Fine dining, as aforementioned in these pages, is perhaps not what it was. It would be remiss of me, therefore, not to point out the exceptions to this rule, as and when I am lucky enough to experience them. In New York, culinary Mecca, who else might be expected to provide such an experience, but a rather shouty fair-haired Englishman, televisually famed for his furious temper.
Fortunately for me, the only F-word to consider on this august occasion at the London Hotel, W. 54th St., was ‘food’. For the frugal fine diner (and who isn’t these days?), Mr. Ramsay offers a $65 repast for early birds, and the three-course menu turns out to be a seven-course delight, once you factor in all the little amuses bouche along the way. I am told this particular establishment has two Michelin stars: clearly I have been ill-raised for I could not possibly fathom how on earth it could have been finer. The forks were really all lined up. Food, service, atmosphere, attention to detail, but especially the food, were all exquisite. Whomsoever Mr. Ramsay has employed as chef du cuisine really ought to feel justly proud.

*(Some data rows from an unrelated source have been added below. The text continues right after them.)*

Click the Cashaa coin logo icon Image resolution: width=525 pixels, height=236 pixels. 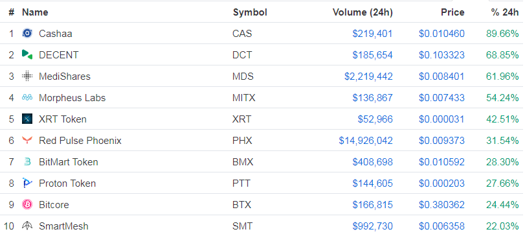click(27, 33)
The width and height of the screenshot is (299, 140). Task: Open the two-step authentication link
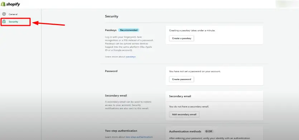pyautogui.click(x=139, y=137)
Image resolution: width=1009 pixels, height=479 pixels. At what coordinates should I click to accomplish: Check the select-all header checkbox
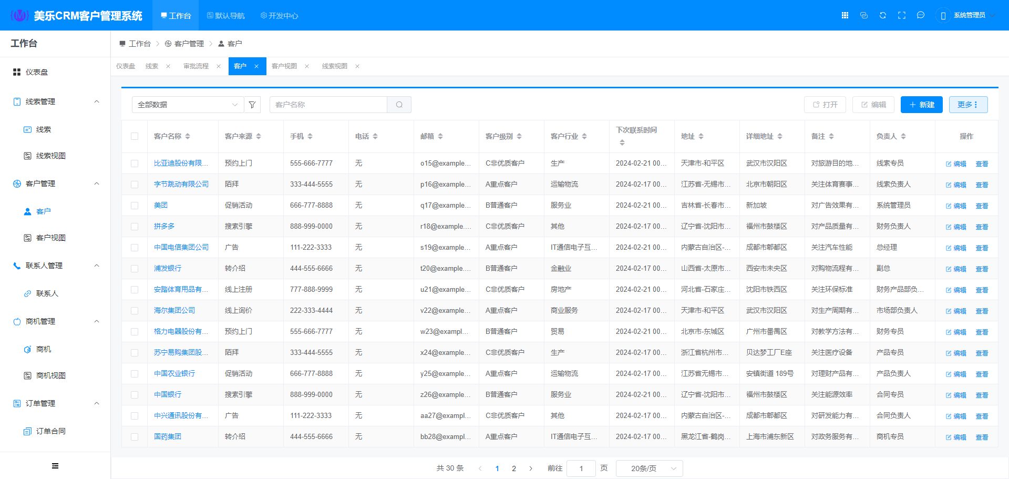point(135,136)
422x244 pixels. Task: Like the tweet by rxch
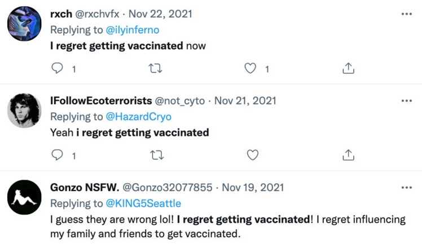[251, 69]
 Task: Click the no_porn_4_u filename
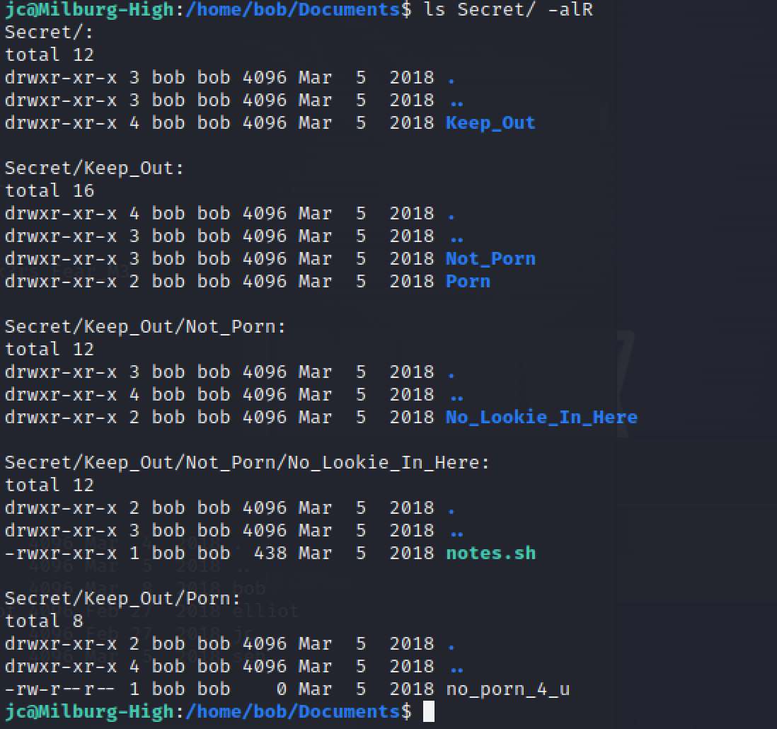pos(507,689)
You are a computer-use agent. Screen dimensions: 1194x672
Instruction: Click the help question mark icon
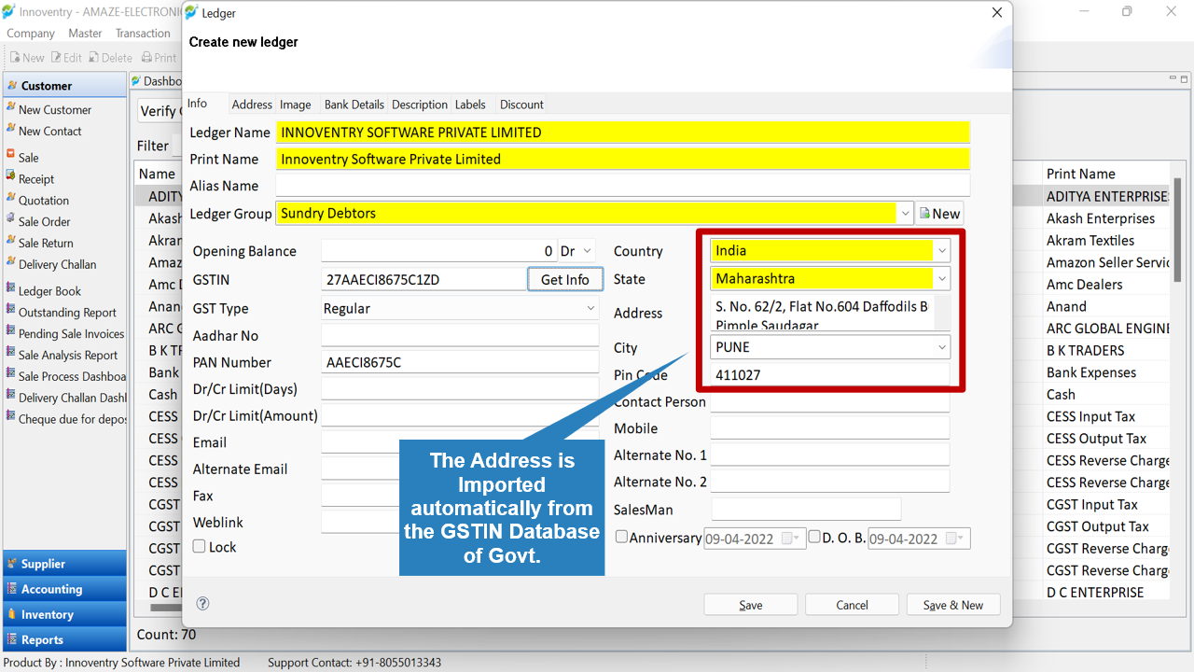[202, 604]
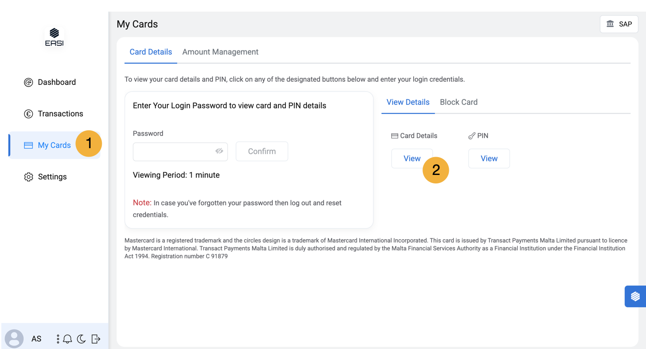Switch to the Block Card tab

click(459, 102)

Despite the fantastic food, perhaps the foremost factor of this experience was the license it gave to the diners to behave as manly men and womanly women. Knowing how to sit; how, and what, to order; how to eat; and, most importantly, how to converse. It is rare to be afforded the opportunity to have one’s good graces aired and appreciated, and in an environment befitting the effort. A few awkward customers had clearly swum too far out, but for the most part this exemplary experience allowed for feelings of formal, yet relaxed, friendship to be fostered. In a small pocket of New York, polite men and women knew how to feel, and did not feel out place.